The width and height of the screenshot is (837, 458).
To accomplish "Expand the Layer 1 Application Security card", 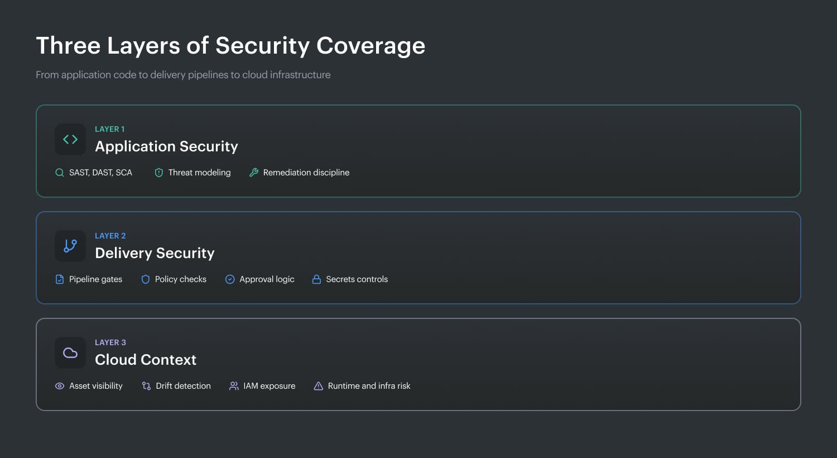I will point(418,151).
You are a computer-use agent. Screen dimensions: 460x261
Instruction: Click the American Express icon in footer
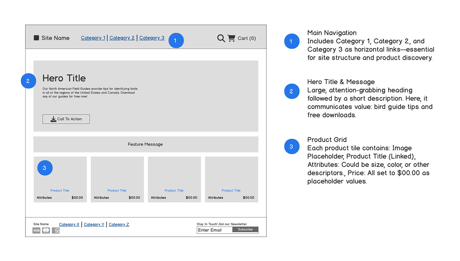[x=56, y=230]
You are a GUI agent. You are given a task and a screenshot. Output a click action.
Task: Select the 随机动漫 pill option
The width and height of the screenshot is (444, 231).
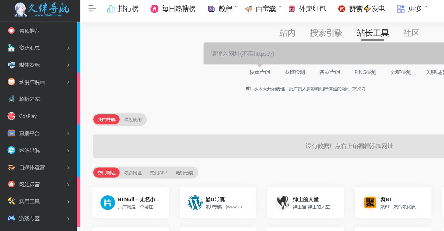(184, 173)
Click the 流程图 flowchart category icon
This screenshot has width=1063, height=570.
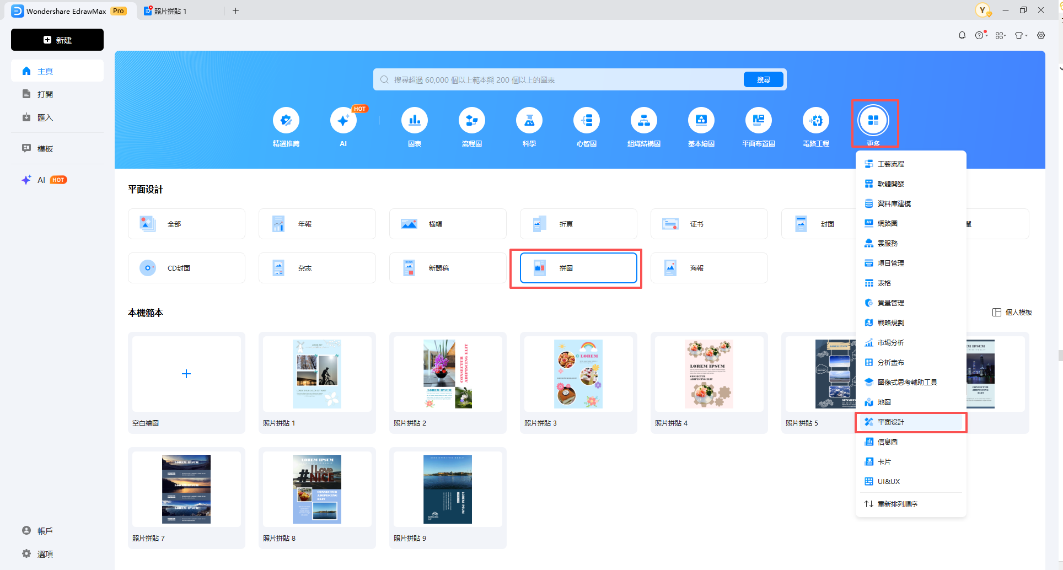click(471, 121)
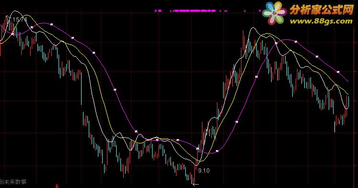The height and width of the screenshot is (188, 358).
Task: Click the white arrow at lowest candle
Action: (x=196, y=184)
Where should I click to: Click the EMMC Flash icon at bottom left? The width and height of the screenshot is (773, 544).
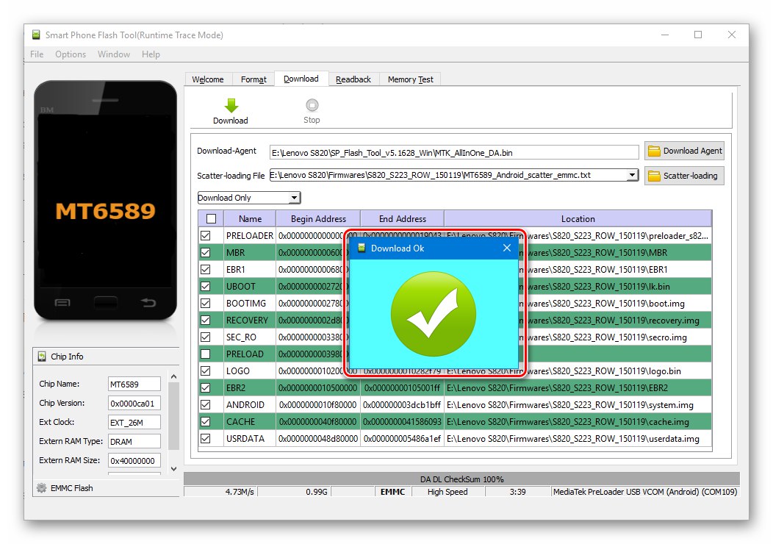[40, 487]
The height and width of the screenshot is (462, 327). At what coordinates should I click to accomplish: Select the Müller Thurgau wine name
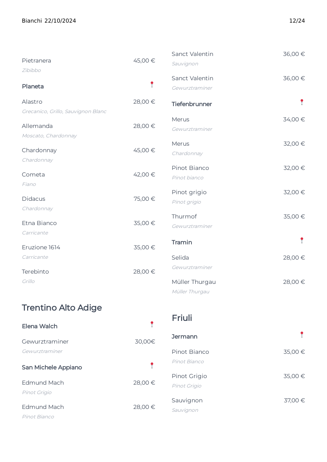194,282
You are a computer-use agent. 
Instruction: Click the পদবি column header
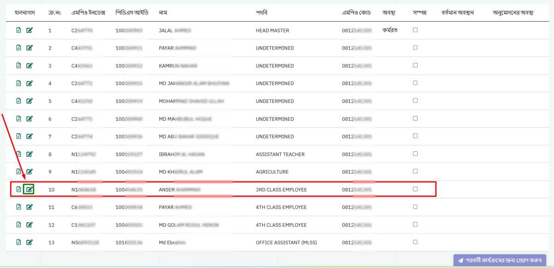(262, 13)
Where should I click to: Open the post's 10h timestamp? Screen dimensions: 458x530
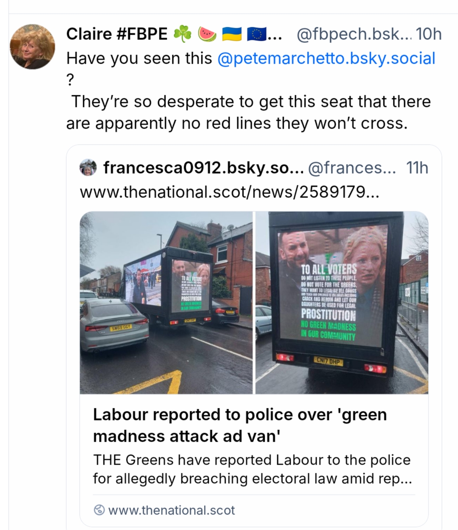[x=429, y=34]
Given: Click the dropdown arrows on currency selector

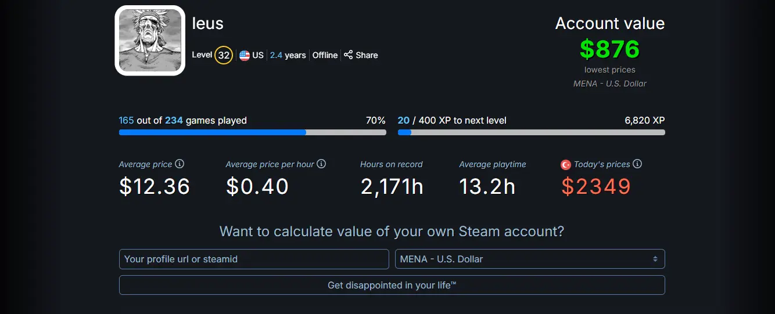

## Work task
All lines of the entries above where "computer" turns up should be reported.

## Exercise output
You are a computer-use agent. Screen dimensions: 460x261
You are a computer-use agent. 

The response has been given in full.